═════ SOURCE RECORDS

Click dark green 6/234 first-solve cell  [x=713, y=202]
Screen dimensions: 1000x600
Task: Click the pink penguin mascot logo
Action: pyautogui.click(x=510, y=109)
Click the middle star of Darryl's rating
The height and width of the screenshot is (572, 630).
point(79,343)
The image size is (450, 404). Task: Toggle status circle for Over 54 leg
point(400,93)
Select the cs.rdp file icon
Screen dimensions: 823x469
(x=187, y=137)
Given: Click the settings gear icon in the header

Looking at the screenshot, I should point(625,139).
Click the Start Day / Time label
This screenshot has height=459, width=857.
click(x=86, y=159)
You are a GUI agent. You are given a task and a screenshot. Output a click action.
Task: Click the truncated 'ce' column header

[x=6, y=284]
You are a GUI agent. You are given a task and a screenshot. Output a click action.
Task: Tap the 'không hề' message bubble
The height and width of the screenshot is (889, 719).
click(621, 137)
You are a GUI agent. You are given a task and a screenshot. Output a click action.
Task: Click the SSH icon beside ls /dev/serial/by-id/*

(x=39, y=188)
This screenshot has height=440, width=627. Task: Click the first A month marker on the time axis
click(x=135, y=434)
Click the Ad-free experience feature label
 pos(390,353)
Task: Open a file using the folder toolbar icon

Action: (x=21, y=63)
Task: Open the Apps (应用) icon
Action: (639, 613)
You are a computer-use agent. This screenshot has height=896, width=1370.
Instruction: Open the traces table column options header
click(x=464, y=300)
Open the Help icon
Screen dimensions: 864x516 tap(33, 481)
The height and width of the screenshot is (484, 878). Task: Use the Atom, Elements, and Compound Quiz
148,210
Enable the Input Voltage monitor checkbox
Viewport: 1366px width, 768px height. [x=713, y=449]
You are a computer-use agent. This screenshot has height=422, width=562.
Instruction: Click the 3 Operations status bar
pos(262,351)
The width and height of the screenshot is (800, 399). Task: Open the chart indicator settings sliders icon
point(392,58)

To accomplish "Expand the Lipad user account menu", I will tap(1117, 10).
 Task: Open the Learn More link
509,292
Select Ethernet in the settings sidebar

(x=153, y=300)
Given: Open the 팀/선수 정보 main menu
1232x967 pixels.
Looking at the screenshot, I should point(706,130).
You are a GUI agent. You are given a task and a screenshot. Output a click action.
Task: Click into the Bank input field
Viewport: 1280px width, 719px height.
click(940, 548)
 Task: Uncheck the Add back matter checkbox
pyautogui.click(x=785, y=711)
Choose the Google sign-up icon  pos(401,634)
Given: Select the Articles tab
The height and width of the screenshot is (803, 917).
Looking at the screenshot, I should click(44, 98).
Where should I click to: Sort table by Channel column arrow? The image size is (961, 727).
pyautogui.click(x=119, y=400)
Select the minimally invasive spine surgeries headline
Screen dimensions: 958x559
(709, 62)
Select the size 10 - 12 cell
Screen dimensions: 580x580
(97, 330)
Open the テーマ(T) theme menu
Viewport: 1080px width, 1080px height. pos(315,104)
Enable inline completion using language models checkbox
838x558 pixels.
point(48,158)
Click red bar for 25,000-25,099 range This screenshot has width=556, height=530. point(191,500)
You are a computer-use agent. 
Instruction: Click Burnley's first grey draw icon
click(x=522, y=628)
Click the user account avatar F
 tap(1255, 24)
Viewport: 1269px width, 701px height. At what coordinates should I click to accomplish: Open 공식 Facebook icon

══════════

Everything in the listing above should be printed again exactly.

Click dark green 6/234 first-solve cell  [x=713, y=202]
Screen dimensions: 1000x600
Task: Click the pink penguin mascot logo
Action: pyautogui.click(x=510, y=109)
Click the middle star of Darryl's rating
The height and width of the screenshot is (572, 630).
point(79,343)
The image size is (450, 404). Task: Toggle status circle for Over 54 leg
point(400,93)
Select the cs.rdp file icon
Screen dimensions: 823x469
(x=187, y=137)
Given: Click the settings gear icon in the header

Looking at the screenshot, I should point(625,139).
Click the Start Day / Time label
This screenshot has height=459, width=857.
click(x=86, y=159)
You are a GUI agent. You are given a task and a screenshot. Output a click action.
Task: Click the truncated 'ce' column header

[x=6, y=284]
You are a GUI agent. You are given a task and a screenshot. Output a click action.
Task: Tap the 'không hề' message bubble
The height and width of the screenshot is (889, 719).
click(621, 137)
You are a GUI agent. You are given a task and a screenshot. Output a click action.
Task: Click the SSH icon beside ls /dev/serial/by-id/*

(x=39, y=188)
This screenshot has height=440, width=627. Task: Click the first A month marker on the time axis
click(x=135, y=434)
Click the Ad-free experience feature label
 pos(390,353)
Task: Open a file using the folder toolbar icon

Action: (x=21, y=63)
Task: Open the Apps (应用) icon
Action: (639, 613)
You are a computer-use agent. This screenshot has height=896, width=1370.
Instruction: Open the traces table column options header
click(x=464, y=300)
Open the Help icon
Screen dimensions: 864x516 tap(33, 481)
The height and width of the screenshot is (484, 878). Task: Use the Atom, Elements, and Compound Quiz
148,210
Enable the Input Voltage monitor checkbox
Viewport: 1366px width, 768px height. [x=713, y=449]
You are a computer-use agent. This screenshot has height=422, width=562.
Instruction: Click the 3 Operations status bar
pos(262,351)
The width and height of the screenshot is (800, 399). Task: Open the chart indicator settings sliders icon
point(392,58)

To accomplish "Expand the Lipad user account menu", I will tap(1117, 10).
 Task: Open the Learn More link
509,292
Select Ethernet in the settings sidebar

(x=153, y=300)
Given: Open the 팀/선수 정보 main menu
1232x967 pixels.
Looking at the screenshot, I should point(706,130).
You are a GUI agent. You are given a task and a screenshot. Output a click action.
Task: Click into the Bank input field
Viewport: 1280px width, 719px height.
click(940, 548)
 Task: Uncheck the Add back matter checkbox
pyautogui.click(x=785, y=711)
Choose the Google sign-up icon  pos(401,634)
Given: Select the Articles tab
The height and width of the screenshot is (803, 917).
Looking at the screenshot, I should click(44, 98).
Where should I click to: Sort table by Channel column arrow? The image size is (961, 727).
pyautogui.click(x=119, y=400)
Select the minimally invasive spine surgeries headline
Screen dimensions: 958x559
(709, 62)
Select the size 10 - 12 cell
Screen dimensions: 580x580
(97, 330)
Open the テーマ(T) theme menu
Viewport: 1080px width, 1080px height. pos(315,104)
Enable inline completion using language models checkbox
838x558 pixels.
point(48,158)
Click red bar for 25,000-25,099 range This screenshot has width=556, height=530. point(191,500)
You are a computer-use agent. 
Instruction: Click Burnley's first grey draw icon
click(x=522, y=628)
Click the user account avatar F
 tap(1255, 24)
Viewport: 1269px width, 701px height. At what coordinates should I click to accomplish: Open 공식 Facebook icon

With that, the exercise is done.